Ubiquitous means existing or being everywhere at the same time. And that is where the chemical name for CoQ10 (coenzyme Q10) came from: ubiquinone, because it is an enzyme found in every cell in the body. That sure sounds integrative, doesn’t it? And for reasons related to is ubiquity, CoQ10 has become one of my “favorite” supplements to recommend: especially for people who are on statin medications. (like atorvastatin, lovastatin, lipitor, and more), or have migraines, or low energy. Our bodies make it, it comes in some of the foods we eat and we can take it as a supplement. The research about what it does chemically is clear. The research of what it does clinically has been growing but has been more complicated and less convincing. But my clinical experience with it has been quite successful. This is not about “magic pills” but I want to share my rationale for liking this supplement that explains the clinical success I have had.

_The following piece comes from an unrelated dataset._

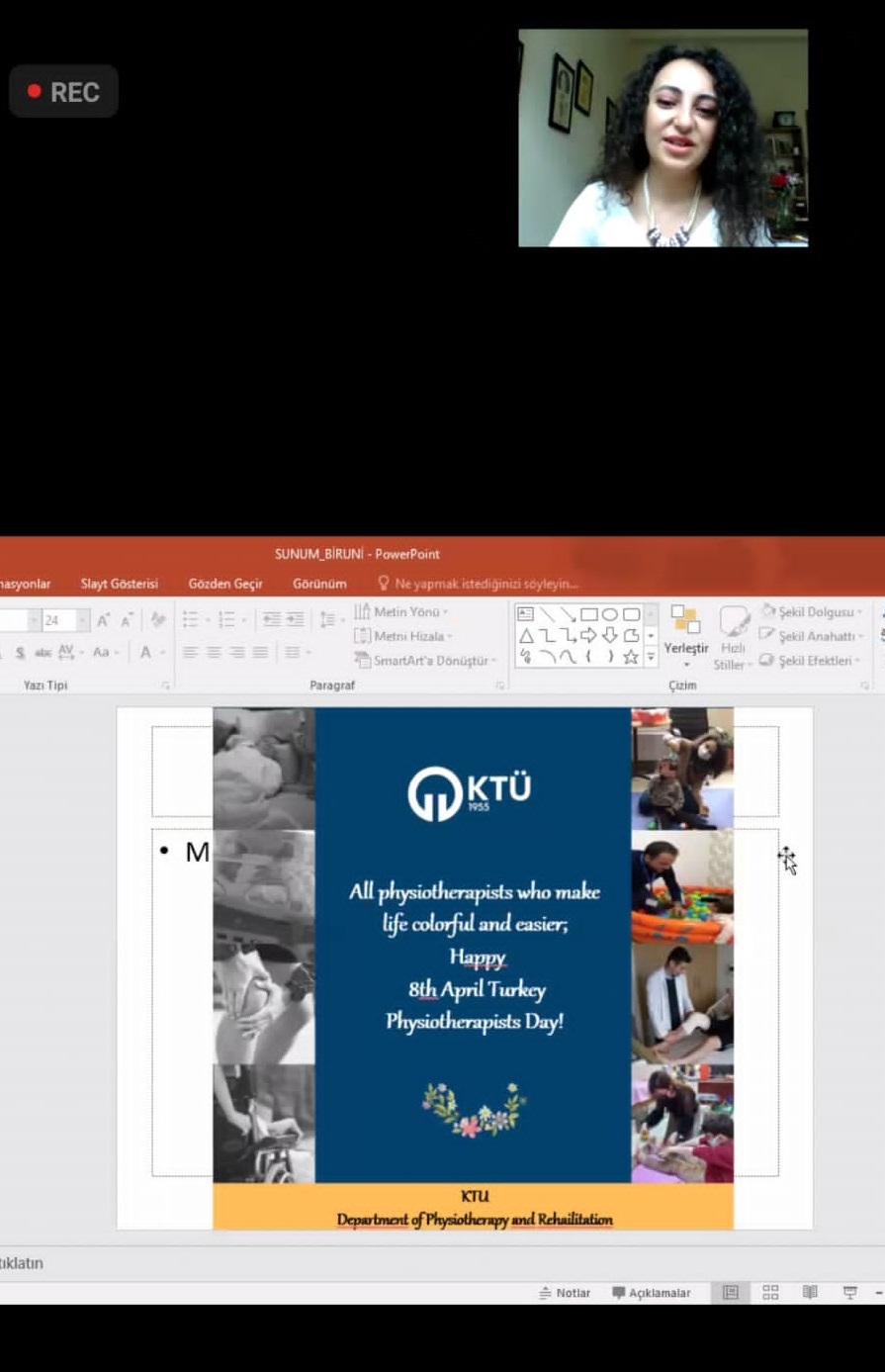Expand the shapes gallery more arrow
Screen dimensions: 885x1372
[651, 657]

Do you remember back to high school chemistry when we learned about the Krebs cycle, electron transfer and production of ATP and energy? Well, CoQ10 is a key enzyme needed in that process for our mitochondria in our cells to produce energy. It’s also used as an antioxidant in cell membranes. As we get older our tissue doesn’t always make as much CoQ10 and medication called HMG Co-A reductase inhibitors (aka statins) block not only the cholesterol formation but also the CoQ10 formation. Good reason to take the supplement, right? Especially because with the cellular stress of aging, it helps to have extra factors that make energy. It also has more particular relevance for cardiovascular disease and neurodegenerative disorders.

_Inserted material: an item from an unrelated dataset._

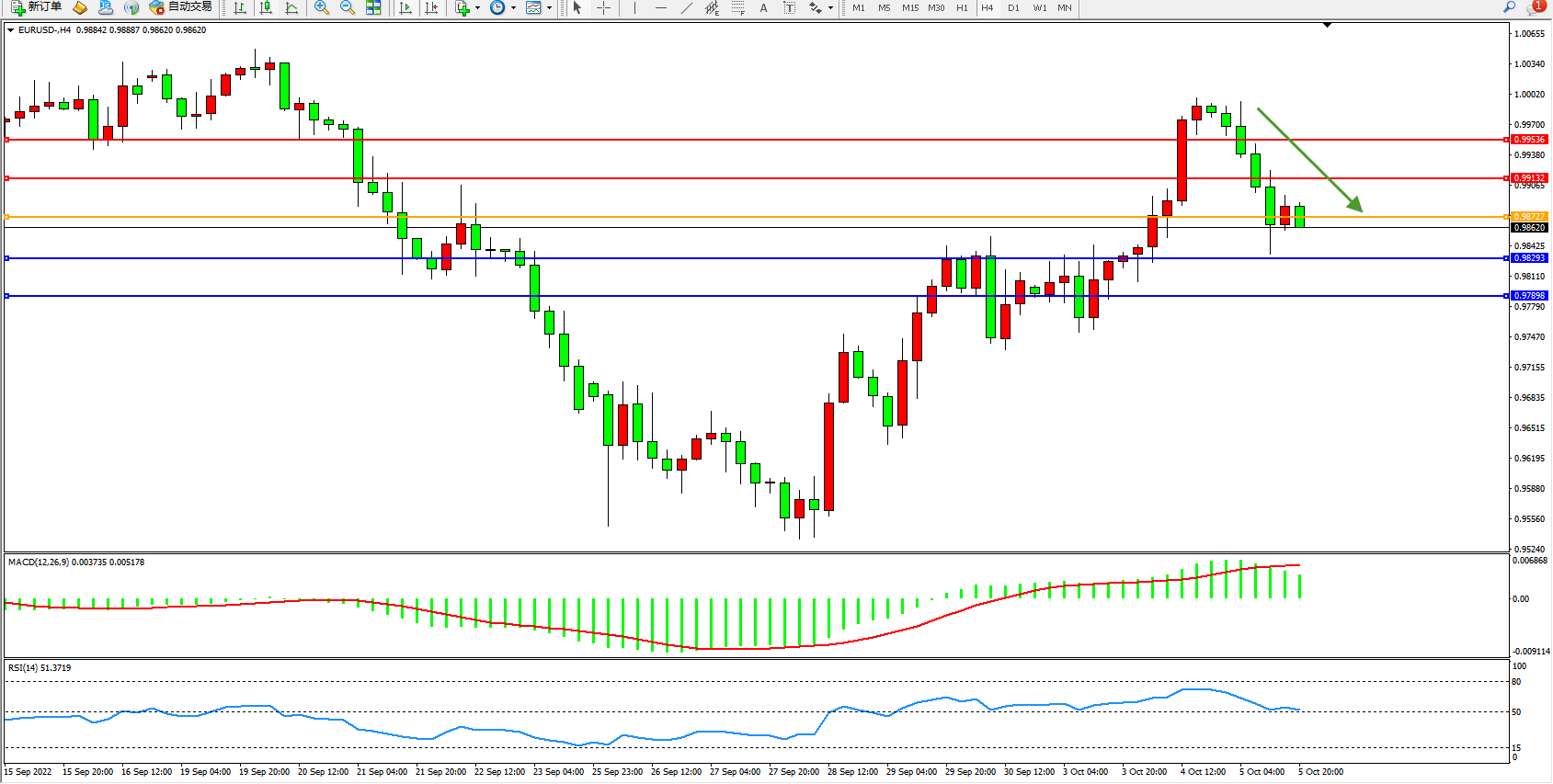Toggle AutoTrading (自动交易) button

If my house is a mess or even just starting to gather clutter and needs more energy and organization, I welcome that supplemental help! That’s how we see CoQ10 being helpful. If your body is deficient, you will see change. I also have recently learned about and offer some micronutrient testing that includes a test for your CoQ10 level. It’s another option because the routine blood tests don’t measure this.
The doses of CoQ10 range depending upon what it is being taken for. In general, I usually recommend 100 mg per day. It is better absorbed into the body with fat, so it should be taken with a meal. There are also forms of it available that come in a soft gel or chewable which are probably better absorbed. There is also a form as ubiquinol which is the reduced form of CoQ10. This leaves less work for the body to convert it. Some research shows it might be more effective. From my reading there seem to be no reports of adverse side effects from taking up to 1200 mg per day. Therefore, I feel quite comfortable with the 100 mg per day dose. I also came across a synthetic analog form called idebenone. I’ll need to learn more about that.
CoQ10 is a diverse supplement that should be considered for various health issues. I like the energy in the house!